Dataset excerpts.

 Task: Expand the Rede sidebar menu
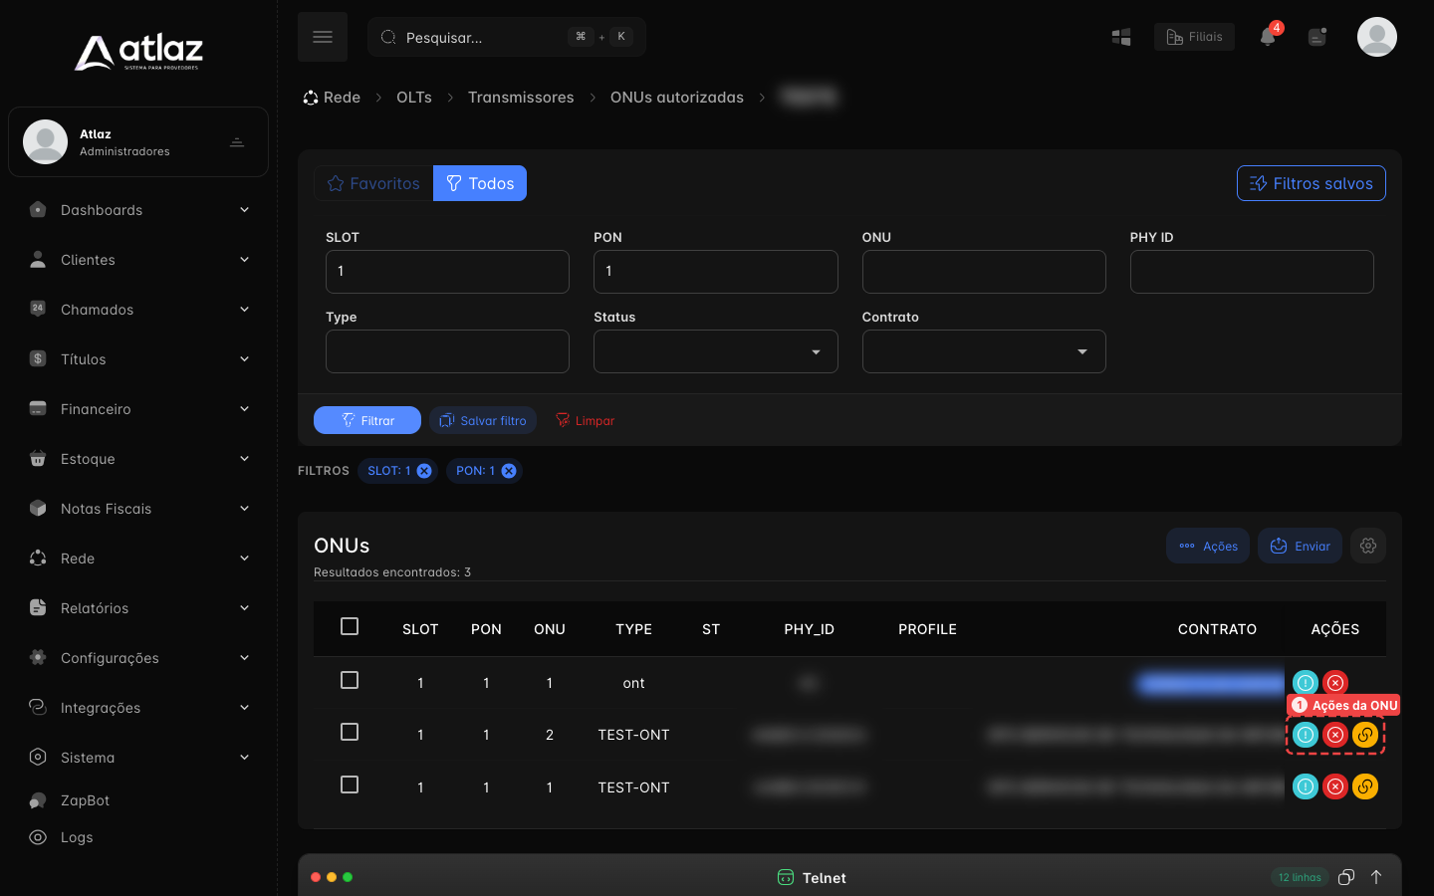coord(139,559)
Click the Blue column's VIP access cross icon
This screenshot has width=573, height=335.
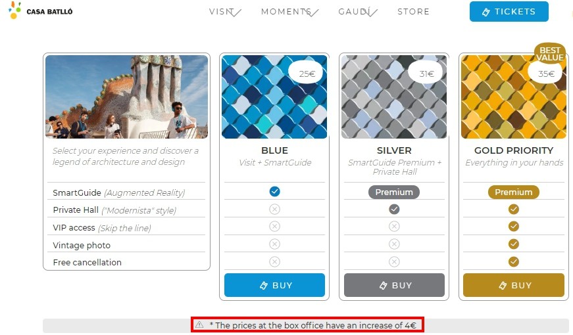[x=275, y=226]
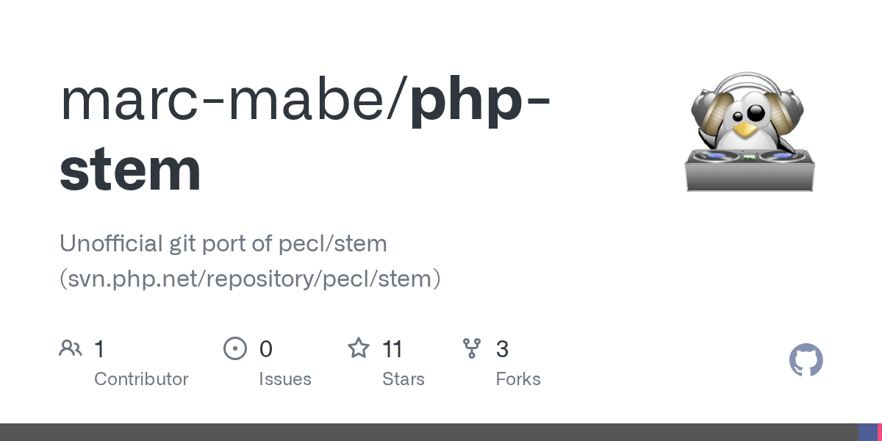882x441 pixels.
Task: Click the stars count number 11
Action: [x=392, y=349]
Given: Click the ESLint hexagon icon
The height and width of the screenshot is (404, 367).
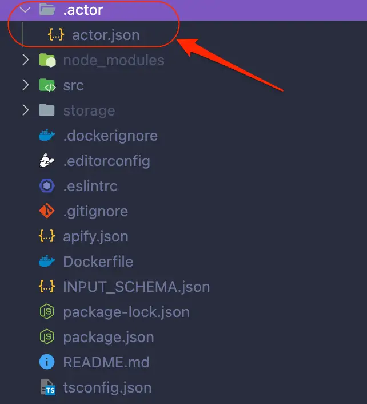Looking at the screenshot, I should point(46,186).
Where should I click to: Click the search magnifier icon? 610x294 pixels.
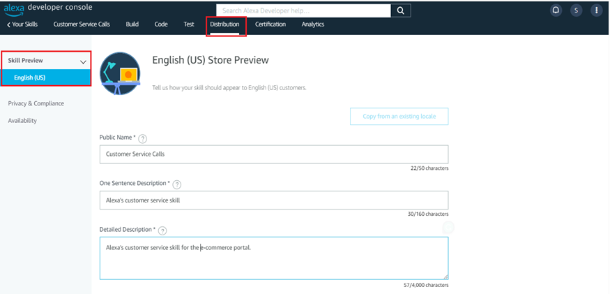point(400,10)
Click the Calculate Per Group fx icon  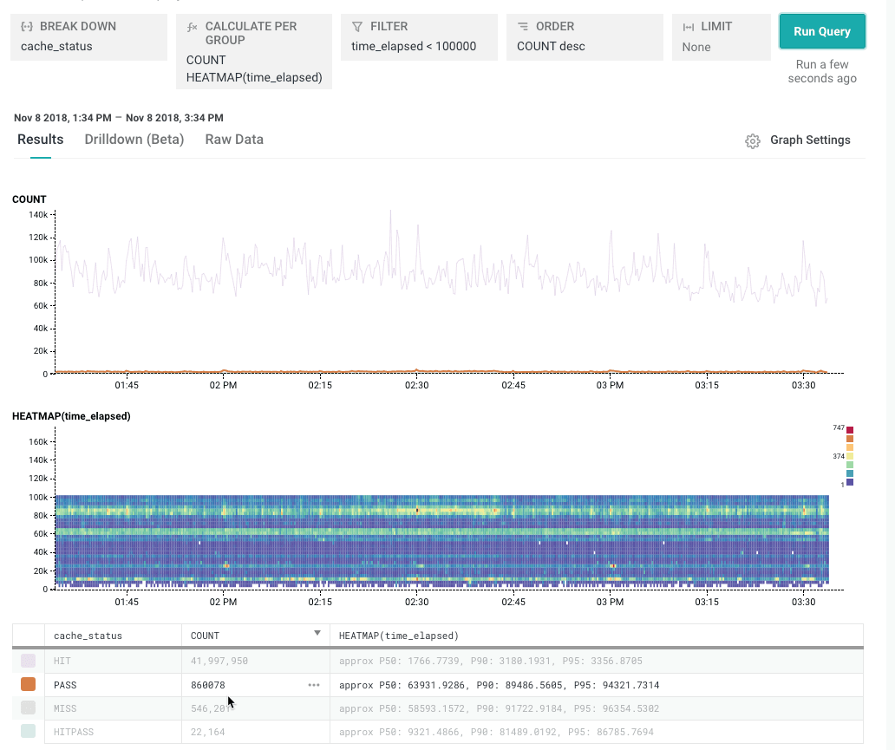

==

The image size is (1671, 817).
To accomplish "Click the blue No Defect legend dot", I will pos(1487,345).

Task requirements.
Pictures aside, print exactly the lines above starting with the one containing "Task: Expand the Rede sidebar menu" and going on through the one containing "Click the Calculate Per Group fx icon".

Solution to this task.
 Task: Expand the Rede sidebar menu
coord(139,559)
Click the Blue column's VIP access cross icon
This screenshot has width=573, height=335.
[x=275, y=226]
882x441 pixels.
Task: Click the stars count number 11
Action: [x=392, y=349]
Given: Click the ESLint hexagon icon
The height and width of the screenshot is (404, 367).
Looking at the screenshot, I should point(46,186).
Where should I click to: Click the search magnifier icon? 610x294 pixels.
point(400,10)
Click the Calculate Per Group fx icon  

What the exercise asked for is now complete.